*** Listed entries
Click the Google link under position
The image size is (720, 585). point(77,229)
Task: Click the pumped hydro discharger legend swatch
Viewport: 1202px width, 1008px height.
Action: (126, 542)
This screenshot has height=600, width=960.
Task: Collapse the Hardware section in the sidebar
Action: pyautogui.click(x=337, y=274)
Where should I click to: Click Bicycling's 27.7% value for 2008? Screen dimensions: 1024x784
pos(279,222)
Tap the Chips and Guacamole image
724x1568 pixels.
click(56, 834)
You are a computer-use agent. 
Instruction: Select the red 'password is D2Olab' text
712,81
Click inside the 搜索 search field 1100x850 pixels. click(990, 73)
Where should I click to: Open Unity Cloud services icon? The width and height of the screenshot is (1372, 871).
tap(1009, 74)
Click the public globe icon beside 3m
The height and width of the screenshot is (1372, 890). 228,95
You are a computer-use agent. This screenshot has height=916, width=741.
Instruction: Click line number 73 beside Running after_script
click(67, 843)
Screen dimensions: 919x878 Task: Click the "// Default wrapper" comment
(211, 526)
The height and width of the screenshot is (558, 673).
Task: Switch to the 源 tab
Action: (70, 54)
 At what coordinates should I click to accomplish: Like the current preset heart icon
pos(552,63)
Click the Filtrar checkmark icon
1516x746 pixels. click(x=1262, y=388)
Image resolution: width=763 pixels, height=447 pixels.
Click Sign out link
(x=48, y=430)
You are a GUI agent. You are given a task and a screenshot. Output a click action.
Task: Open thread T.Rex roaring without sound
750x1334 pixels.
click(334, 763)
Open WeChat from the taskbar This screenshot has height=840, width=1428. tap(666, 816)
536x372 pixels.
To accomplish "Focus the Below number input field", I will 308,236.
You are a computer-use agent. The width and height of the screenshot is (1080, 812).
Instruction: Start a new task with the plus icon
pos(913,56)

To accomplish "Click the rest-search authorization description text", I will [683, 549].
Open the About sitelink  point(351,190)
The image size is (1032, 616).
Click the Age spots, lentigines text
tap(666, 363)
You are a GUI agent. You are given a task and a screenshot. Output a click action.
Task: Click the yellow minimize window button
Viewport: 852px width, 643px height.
******
▶ Work required
Only the lines above from the line containing "Click Sign out link" through the line containing "Open WeChat from" should be retyped, exactly and with both ends included.

▶ Final answer
Click Sign out link
(x=48, y=430)
You are a GUI agent. You are given a task and a screenshot. Output a click action.
Task: Open thread T.Rex roaring without sound
750x1334 pixels.
click(334, 763)
Open WeChat from the taskbar This screenshot has height=840, width=1428. tap(666, 816)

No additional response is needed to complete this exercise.